Print the following data verbatim, keeping every line unchanged.

══════

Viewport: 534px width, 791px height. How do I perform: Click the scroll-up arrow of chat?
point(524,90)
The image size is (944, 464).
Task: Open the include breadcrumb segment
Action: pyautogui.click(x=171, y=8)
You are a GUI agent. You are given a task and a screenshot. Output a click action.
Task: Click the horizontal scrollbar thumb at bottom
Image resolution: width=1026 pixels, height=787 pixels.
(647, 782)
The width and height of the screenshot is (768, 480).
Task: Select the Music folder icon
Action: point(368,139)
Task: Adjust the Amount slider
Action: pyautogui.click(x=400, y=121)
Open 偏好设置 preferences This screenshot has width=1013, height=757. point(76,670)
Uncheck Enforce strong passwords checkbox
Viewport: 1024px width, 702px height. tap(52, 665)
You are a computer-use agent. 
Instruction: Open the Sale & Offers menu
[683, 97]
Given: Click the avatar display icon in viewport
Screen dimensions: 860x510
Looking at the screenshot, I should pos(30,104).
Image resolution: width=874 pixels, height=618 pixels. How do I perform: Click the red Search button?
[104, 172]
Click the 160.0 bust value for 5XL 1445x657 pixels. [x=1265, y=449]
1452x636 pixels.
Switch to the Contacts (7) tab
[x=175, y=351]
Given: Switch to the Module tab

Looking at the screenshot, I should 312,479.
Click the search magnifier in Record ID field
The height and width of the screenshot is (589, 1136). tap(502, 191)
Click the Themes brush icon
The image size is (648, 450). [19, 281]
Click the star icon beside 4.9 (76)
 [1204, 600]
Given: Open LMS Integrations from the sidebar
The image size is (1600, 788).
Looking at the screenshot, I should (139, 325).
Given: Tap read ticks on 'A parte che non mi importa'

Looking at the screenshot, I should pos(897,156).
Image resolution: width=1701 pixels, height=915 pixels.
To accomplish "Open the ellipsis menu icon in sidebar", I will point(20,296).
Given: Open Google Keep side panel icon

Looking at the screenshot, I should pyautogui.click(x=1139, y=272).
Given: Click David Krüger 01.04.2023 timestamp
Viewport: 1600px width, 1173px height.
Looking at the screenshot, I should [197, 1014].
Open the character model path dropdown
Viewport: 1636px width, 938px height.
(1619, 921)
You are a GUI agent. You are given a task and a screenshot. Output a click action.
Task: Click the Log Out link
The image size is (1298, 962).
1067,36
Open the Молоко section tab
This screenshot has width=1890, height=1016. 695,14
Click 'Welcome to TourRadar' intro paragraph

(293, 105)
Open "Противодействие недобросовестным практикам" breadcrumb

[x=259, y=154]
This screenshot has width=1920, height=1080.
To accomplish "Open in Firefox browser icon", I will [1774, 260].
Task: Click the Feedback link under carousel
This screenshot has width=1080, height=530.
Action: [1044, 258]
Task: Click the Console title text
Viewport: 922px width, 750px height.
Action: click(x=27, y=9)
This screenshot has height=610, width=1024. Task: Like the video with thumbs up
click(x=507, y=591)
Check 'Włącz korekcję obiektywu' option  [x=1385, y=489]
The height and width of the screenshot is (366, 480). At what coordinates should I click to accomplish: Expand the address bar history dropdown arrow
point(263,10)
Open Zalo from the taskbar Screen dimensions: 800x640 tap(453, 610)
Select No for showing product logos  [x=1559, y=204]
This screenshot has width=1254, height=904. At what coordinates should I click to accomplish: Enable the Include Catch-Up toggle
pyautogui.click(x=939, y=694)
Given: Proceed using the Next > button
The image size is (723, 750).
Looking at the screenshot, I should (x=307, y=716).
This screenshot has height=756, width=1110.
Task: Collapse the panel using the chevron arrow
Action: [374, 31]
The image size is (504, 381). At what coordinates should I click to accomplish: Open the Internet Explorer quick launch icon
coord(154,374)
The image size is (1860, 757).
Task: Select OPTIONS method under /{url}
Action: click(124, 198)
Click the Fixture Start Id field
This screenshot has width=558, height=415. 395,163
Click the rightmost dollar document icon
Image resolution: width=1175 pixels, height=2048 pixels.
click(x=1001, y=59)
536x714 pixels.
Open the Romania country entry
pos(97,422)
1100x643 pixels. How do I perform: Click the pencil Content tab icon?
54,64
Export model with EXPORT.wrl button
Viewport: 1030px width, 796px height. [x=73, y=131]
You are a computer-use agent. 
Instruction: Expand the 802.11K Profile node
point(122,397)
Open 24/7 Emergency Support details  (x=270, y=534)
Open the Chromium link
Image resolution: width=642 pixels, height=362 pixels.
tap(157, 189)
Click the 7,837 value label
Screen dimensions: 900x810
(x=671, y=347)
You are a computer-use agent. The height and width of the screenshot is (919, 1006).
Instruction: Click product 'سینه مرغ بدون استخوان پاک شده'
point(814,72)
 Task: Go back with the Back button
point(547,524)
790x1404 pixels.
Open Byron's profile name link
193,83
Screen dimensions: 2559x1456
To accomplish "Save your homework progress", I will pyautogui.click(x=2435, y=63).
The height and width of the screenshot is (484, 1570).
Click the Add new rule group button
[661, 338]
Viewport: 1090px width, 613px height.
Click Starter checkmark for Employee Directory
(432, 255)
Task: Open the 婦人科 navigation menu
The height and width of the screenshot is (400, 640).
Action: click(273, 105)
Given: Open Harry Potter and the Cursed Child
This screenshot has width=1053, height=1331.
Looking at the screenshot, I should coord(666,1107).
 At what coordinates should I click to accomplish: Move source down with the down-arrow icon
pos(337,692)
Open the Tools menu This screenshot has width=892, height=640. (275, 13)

══════

SOLUTION FOR THIS TASK –
Viewport: 534px width, 791px height. How do I perform: Click the scroll-up arrow of chat?
point(524,90)
The image size is (944, 464).
Task: Open the include breadcrumb segment
Action: pyautogui.click(x=171, y=8)
You are a GUI agent. You are given a task and a screenshot. Output a click action.
Task: Click the horizontal scrollbar thumb at bottom
Image resolution: width=1026 pixels, height=787 pixels.
(647, 782)
The width and height of the screenshot is (768, 480).
Task: Select the Music folder icon
Action: point(368,139)
Task: Adjust the Amount slider
Action: pyautogui.click(x=400, y=121)
Open 偏好设置 preferences This screenshot has width=1013, height=757. point(76,670)
Uncheck Enforce strong passwords checkbox
Viewport: 1024px width, 702px height. tap(52, 665)
You are a computer-use agent. 
Instruction: Open the Sale & Offers menu
[683, 97]
Given: Click the avatar display icon in viewport
Screen dimensions: 860x510
Looking at the screenshot, I should pos(30,104).
Image resolution: width=874 pixels, height=618 pixels. How do I perform: Click the red Search button?
[104, 172]
Click the 160.0 bust value for 5XL 1445x657 pixels. [x=1265, y=449]
1452x636 pixels.
Switch to the Contacts (7) tab
[x=175, y=351]
Given: Switch to the Module tab

Looking at the screenshot, I should 312,479.
Click the search magnifier in Record ID field
The height and width of the screenshot is (589, 1136). tap(502, 191)
Click the Themes brush icon
The image size is (648, 450). [19, 281]
Click the star icon beside 4.9 (76)
 [1204, 600]
Given: Open LMS Integrations from the sidebar
The image size is (1600, 788).
Looking at the screenshot, I should (139, 325).
Given: Tap read ticks on 'A parte che non mi importa'

Looking at the screenshot, I should pos(897,156).
Image resolution: width=1701 pixels, height=915 pixels.
To accomplish "Open the ellipsis menu icon in sidebar", I will point(20,296).
Given: Open Google Keep side panel icon

Looking at the screenshot, I should pyautogui.click(x=1139, y=272).
Given: Click David Krüger 01.04.2023 timestamp
Viewport: 1600px width, 1173px height.
Looking at the screenshot, I should [197, 1014].
Open the character model path dropdown
Viewport: 1636px width, 938px height.
(1619, 921)
You are a GUI agent. You are given a task and a screenshot. Output a click action.
Task: Click the Log Out link
The image size is (1298, 962).
1067,36
Open the Молоко section tab
This screenshot has width=1890, height=1016. 695,14
Click 'Welcome to TourRadar' intro paragraph

(293, 105)
Open "Противодействие недобросовестным практикам" breadcrumb

[x=259, y=154]
This screenshot has width=1920, height=1080.
To accomplish "Open in Firefox browser icon", I will [1774, 260].
Task: Click the Feedback link under carousel
This screenshot has width=1080, height=530.
Action: [1044, 258]
Task: Click the Console title text
Viewport: 922px width, 750px height.
Action: click(x=27, y=9)
This screenshot has height=610, width=1024. Task: Like the video with thumbs up
click(x=507, y=591)
Check 'Włącz korekcję obiektywu' option  [x=1385, y=489]
The height and width of the screenshot is (366, 480). At what coordinates should I click to accomplish: Expand the address bar history dropdown arrow
point(263,10)
Open Zalo from the taskbar Screen dimensions: 800x640 tap(453, 610)
Select No for showing product logos  [x=1559, y=204]
This screenshot has width=1254, height=904. At what coordinates should I click to accomplish: Enable the Include Catch-Up toggle
pyautogui.click(x=939, y=694)
Given: Proceed using the Next > button
The image size is (723, 750).
Looking at the screenshot, I should (x=307, y=716).
This screenshot has height=756, width=1110.
Task: Collapse the panel using the chevron arrow
Action: [374, 31]
The image size is (504, 381). At what coordinates should I click to accomplish: Open the Internet Explorer quick launch icon
coord(154,374)
The image size is (1860, 757).
Task: Select OPTIONS method under /{url}
Action: click(124, 198)
Click the Fixture Start Id field
This screenshot has width=558, height=415. 395,163
Click the rightmost dollar document icon
Image resolution: width=1175 pixels, height=2048 pixels.
click(x=1001, y=59)
536x714 pixels.
Open the Romania country entry
pos(97,422)
1100x643 pixels. How do I perform: Click the pencil Content tab icon?
54,64
Export model with EXPORT.wrl button
Viewport: 1030px width, 796px height. [x=73, y=131]
You are a computer-use agent. 
Instruction: Expand the 802.11K Profile node
point(122,397)
Open 24/7 Emergency Support details  (x=270, y=534)
Open the Chromium link
Image resolution: width=642 pixels, height=362 pixels.
tap(157, 189)
Click the 7,837 value label
Screen dimensions: 900x810
(x=671, y=347)
You are a computer-use agent. The height and width of the screenshot is (919, 1006).
Instruction: Click product 'سینه مرغ بدون استخوان پاک شده'
point(814,72)
 Task: Go back with the Back button
point(547,524)
790x1404 pixels.
Open Byron's profile name link
193,83
Screen dimensions: 2559x1456
To accomplish "Save your homework progress", I will pyautogui.click(x=2435, y=63).
The height and width of the screenshot is (484, 1570).
Click the Add new rule group button
[661, 338]
Viewport: 1090px width, 613px height.
Click Starter checkmark for Employee Directory
(432, 255)
Task: Open the 婦人科 navigation menu
The height and width of the screenshot is (400, 640).
Action: click(273, 105)
Given: Open Harry Potter and the Cursed Child
This screenshot has width=1053, height=1331.
Looking at the screenshot, I should coord(666,1107).
 At what coordinates should I click to accomplish: Move source down with the down-arrow icon
pos(337,692)
Open the Tools menu This screenshot has width=892, height=640. (275, 13)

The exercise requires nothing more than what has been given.